Now, there’s an adage among writers so prevalent it serves as a universal mantra. “Anyone who can be dissuaded from writing should be.” I kept up the writing, but I focused on longer works. By golly, I was going to be a novelist. But my brain doesn’t mix short with long very well, and so the blogging fell by the wayside.

Now I’m starting over in more ways than one. A small publisher accepted a short piece I wrote, which is my first in awhile. Now it’s time to get back to blogging as well. I’ll have to see if I remember how.

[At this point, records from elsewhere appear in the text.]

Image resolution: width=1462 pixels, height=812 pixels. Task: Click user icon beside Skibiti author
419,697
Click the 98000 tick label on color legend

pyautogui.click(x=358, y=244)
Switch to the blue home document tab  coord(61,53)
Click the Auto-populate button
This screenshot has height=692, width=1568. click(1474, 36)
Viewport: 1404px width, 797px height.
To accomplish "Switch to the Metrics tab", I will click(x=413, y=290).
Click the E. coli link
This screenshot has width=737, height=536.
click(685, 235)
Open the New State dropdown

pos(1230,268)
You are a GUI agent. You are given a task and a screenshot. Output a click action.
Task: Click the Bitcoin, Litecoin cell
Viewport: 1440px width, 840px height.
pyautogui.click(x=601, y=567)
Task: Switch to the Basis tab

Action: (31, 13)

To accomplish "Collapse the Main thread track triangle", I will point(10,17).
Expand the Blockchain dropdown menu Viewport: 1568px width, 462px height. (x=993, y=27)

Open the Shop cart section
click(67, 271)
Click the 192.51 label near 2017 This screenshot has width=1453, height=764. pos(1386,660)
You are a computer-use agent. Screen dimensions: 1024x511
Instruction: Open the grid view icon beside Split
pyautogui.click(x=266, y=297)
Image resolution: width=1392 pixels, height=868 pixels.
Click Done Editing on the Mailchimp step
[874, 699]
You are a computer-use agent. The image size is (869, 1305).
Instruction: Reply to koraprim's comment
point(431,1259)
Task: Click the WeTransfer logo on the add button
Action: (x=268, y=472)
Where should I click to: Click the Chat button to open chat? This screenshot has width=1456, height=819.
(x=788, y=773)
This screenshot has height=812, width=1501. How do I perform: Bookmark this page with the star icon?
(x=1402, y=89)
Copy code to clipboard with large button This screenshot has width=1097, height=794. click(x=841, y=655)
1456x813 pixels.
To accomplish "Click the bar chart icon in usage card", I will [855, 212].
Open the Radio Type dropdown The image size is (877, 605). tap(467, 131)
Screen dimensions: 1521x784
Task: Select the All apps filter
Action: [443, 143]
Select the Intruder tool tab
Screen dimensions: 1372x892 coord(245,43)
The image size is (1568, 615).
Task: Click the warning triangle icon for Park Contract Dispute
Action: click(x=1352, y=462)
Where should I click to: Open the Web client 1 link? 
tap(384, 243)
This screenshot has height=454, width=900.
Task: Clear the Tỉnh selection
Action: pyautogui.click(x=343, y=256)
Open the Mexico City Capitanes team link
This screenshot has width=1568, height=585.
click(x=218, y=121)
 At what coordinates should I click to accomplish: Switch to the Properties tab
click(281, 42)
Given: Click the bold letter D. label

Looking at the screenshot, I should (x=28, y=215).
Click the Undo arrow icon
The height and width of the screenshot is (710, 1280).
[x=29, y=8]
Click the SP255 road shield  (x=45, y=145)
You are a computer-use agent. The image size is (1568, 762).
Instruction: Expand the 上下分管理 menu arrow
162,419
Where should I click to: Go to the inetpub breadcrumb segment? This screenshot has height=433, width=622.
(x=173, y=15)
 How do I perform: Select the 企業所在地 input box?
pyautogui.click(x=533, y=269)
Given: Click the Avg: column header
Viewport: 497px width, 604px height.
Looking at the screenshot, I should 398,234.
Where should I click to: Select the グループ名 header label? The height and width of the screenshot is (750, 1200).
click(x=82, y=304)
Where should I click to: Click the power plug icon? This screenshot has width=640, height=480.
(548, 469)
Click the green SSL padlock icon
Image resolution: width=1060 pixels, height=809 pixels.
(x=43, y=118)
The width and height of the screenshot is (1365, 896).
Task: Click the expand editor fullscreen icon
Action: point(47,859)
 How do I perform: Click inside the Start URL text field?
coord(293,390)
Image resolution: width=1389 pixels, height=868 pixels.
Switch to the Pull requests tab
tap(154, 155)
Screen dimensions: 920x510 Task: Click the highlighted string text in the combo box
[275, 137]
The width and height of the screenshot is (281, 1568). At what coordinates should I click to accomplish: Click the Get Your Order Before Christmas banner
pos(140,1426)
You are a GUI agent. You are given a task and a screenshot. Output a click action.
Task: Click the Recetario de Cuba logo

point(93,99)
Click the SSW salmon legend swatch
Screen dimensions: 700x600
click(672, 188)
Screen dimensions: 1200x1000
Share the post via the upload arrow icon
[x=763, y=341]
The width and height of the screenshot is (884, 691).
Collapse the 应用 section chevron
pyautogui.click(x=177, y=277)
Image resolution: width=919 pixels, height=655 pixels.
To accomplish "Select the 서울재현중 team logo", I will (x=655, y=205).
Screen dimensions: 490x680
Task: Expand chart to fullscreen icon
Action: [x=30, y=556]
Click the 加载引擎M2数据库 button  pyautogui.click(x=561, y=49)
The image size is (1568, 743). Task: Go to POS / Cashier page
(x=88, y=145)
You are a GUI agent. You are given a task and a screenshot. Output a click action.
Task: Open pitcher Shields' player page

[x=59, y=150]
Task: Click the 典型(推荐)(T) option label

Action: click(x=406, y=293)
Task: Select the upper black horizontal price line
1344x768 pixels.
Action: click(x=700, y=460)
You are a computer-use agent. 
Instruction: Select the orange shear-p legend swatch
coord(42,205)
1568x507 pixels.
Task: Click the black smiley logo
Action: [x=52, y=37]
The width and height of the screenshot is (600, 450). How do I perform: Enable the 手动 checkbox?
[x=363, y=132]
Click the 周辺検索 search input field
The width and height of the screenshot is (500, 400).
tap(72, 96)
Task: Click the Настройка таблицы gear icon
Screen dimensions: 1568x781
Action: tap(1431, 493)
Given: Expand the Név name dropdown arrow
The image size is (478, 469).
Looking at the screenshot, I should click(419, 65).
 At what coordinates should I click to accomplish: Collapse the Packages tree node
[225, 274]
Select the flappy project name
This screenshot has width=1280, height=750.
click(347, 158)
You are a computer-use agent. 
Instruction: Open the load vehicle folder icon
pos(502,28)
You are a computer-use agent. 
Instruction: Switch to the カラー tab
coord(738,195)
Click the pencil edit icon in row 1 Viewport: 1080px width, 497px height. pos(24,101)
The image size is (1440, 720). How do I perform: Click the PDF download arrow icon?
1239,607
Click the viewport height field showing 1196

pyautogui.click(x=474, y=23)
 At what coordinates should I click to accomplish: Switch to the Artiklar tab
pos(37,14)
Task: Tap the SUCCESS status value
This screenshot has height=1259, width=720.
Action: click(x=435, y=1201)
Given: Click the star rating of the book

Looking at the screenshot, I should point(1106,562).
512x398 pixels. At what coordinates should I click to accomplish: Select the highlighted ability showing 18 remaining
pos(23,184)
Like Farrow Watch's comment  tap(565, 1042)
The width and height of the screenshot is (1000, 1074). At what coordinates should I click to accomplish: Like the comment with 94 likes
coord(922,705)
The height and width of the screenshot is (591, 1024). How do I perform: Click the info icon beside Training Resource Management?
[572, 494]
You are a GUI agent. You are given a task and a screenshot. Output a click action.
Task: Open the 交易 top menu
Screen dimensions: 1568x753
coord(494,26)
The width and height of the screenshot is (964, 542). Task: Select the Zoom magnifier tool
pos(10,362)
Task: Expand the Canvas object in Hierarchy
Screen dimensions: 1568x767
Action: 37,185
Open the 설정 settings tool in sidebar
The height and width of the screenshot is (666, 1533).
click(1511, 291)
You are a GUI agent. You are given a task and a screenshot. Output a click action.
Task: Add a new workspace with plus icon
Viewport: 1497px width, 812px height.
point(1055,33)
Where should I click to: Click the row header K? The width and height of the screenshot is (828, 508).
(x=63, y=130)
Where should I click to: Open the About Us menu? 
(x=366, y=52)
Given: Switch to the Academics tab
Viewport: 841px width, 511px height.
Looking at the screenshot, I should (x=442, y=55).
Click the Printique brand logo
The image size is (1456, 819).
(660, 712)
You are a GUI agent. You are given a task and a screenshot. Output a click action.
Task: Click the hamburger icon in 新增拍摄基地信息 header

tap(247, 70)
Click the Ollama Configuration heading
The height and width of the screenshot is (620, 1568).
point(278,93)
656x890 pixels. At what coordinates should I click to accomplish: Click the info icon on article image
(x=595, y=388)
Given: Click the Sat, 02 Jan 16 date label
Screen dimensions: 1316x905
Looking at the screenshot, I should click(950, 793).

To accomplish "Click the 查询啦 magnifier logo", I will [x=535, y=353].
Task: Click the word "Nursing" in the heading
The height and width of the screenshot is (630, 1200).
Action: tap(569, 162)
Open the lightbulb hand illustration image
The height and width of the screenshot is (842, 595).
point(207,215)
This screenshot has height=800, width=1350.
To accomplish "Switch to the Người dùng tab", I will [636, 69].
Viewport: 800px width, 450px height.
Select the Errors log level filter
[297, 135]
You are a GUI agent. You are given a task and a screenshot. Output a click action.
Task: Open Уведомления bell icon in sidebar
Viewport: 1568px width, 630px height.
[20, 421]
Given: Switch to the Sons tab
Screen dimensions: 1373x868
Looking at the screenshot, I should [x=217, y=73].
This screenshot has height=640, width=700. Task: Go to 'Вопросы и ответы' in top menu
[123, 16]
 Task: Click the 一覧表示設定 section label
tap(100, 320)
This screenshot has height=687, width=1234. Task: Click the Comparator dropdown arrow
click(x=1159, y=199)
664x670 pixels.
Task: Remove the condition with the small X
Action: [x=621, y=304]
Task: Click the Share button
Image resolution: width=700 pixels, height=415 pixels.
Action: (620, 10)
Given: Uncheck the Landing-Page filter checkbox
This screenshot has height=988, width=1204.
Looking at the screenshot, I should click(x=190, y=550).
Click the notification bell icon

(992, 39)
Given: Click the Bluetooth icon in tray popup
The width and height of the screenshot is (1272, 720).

A couple of hours ago I watched a truly amazing site: Large, fluffy snowflakes drifted lazily from the clouds, forming sheets of hazy white that somehow never touched the ground. I’m not talking tiny little droplets of almost sleet here people. I’m talking thick, fluffy little cotton swabs of snow. They ambled slowly towards the ground, and I say towards because they never actually touched the ground. They just approached the earth and then quietly winked into another dimension.

Now, it wasn’t because the ground wasw arm and the snow was evaporating as it touched down. It was cold, as cold as you could really expect Texas to be. But this snow, acknowledging the very fact that blankets of snow and East Texas do not mix, simply refused to land.

The temperature was somewhere around freezing, but as I watched this a customer wanders into the store dressed in shorts and a short sleeved, white t-shirt.
“You’re not exactly dressed for the weather,” I tell him.
“Aw, this is Texas,” he replies. “It won’t be like this for long.”

And I had to admit, he was absolutely right. Even the snow knew that.